Not necessarily, climbing the wall could be just jumping and scambling up a 3 foot wall to escape an enraged beast. For me, the speed of the action is barely relevant (unless it takes a really long time not relevant to combat).
A wall can be difficult enough to climb that a DM is within her rights to declare it's an auto-fail. Throwing a dagger invokes a different set of rules - to wit, combat - wherein a DM does not have the right to declare an auto-fail without a roll but must instead at the very least allow a roll to hit...quite possibly against a surprised target, if the action was unexpected.
But there is a roll, it's called initiative, and it's called whenever someone declares an intention that triggers the fight, not when that action resolves.
And to the point of the thread: if the throwing of the dagger is the trigger that starts the combat and thus off which everything else is timed, the pouncing killer simply shouldn't be able to cover the distance before the dagger is away.
Which is why the trigger is NOT the throwing of the dagger, but the declaration of intention that a dagger should be thrown.
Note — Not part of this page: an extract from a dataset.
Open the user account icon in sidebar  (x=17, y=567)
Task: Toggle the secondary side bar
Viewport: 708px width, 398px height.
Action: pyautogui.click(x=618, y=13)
And for me that's the right way of conducting things.
NPCs get the same break: the PCs would get a surprise roll to determine if they saw the dagger coming (in my game if you're surprised you don't have your active defenses up, which can make a big difference to your AC) but the dagger would still be thrown before anything else could happen.
Of course, it's symmetrical, but see above, my trigger is earlier than yours.
In the case of a player declaring an unexpected and sudden action such as whipping out a dagger and throwing it in an otherwise peaceful situation, I don't see a valid reason to not allow that action to happen and resolve.
You see no reason in your paradigm of the game, but this is not the way the game is described, and the way it's described is absolutely right for me, considering the genre that I've read/watched and my LARP approach to this. It's just a matter of preferences.
That being said, again, there are cases in which I would make a local ruling like yours, in particular if the action starting the fight has no reason to be observed by anyone. But then, the surprise rules (with a local ruling) would take care of that for me.